Automated pipelines allow model updates to be rapidly validated and quickly pushed to production. CI/CD can also efficiently validate AI/ML models by automatically checking performance metrics, accuracy, and behavior under different scenarios. This comprehensive validation for each change is vital for patient safety. Additionally, CI/CD pipelines with integrated monitoring provide real-time feedback on deployed AI/ML model performance, enabling software developers to quickly identify and resolve any deviations in performance that might impact patient care.

Benefits of Validated DevOps for MedTech

MedTech companies must adopt DevOps and CI/CD practices if they want to drive innovation and remain competitive. By automating repetitive tasks, fostering collaboration between teams, and continuously gathering feedback, MedTech organizations can experience the following benefits:

  • Faster time-to-market. The streamlined processes and automation provided by DevOps and CI/CD enable MedTech companies to develop, test, and deploy software more rapidly. Validated DevOps lets teams release changes more often: they can launch small iterations quickly, and use feedback to make improvements on those small iterations. This enables dozens of small releases per year, rather than one major release requiring long periods of development. These rapid deployment cycles reduce the time it takes to bring new innovations to patients.
  • Improved software quality and reliability. CI/CD pipelines enhance software quality and reliability by automating testing and deployment, enabling early bug detection through frequent integration, and facilitating rapid feedback and iteration, ultimately leading to more stable releases and increased confidence in software changes. These enhancements also support a shift left culture by moving quality and testing work processes earlier into the development lifecycle.
  • Reduced development cost. DevOps and CI/CD can help MedTech companies reduce development costs and optimize resource utilization. Automation reduces the need for manual intervention, allowing teams to focus on higher-value tasks. The increased productivity and shorter development cycles also mean that resources are used more efficiently, leading to cost savings.
  • Frequent updates. MedTech companies can leverage DevOps and CI/CD to validate AI/ML models and make frequent product updates. The automated pipelines and continuous feedback loops allow teams to rapidly iterate on software and AI/ML models, ensuring that they remain up-to-date and compliant with regulatory standards.
  • Complete validation through automated testing. The use of CI/CD pipelines enables automated testing and deployment. This not only accelerates the delivery process but also ensures that software is thoroughly validated before it reaches patients. The automated nature of these pipelines reduces the risk of human error and ensures consistency across deployments. By incorporating validation into the DevOps workflow, MedTech companies can accelerate their development cycles.

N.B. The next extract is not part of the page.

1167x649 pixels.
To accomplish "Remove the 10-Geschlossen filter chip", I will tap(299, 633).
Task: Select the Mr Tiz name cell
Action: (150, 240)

MedTech can deploy faster with Validated DevOps

MedTech companies must modernize their development practices to drive innovation and remain competitive. By automating repetitive tasks, fostering collaboration between teams, and continuously gathering feedback, MedTech organizations can bring new products and features to market faster, improve software quality and reliability, reduce development costs, optimize resource utilization, make frequent updates, validate AI/ML models, and use CI/CD pipelines to enable automated testing and deployment.

Validated DevOps allows MedTech companies to reap significant benefits for themselves and the patients they serve. With the right strategies and partners, the path to validated DevOps is achievable. As the adoption of validated DevOps grows, it's not impossible to imagine a future where MedTech companies can iterate and deliver new releases as quickly as tech giants like Netflix, creating a new age of innovation in regulated software development.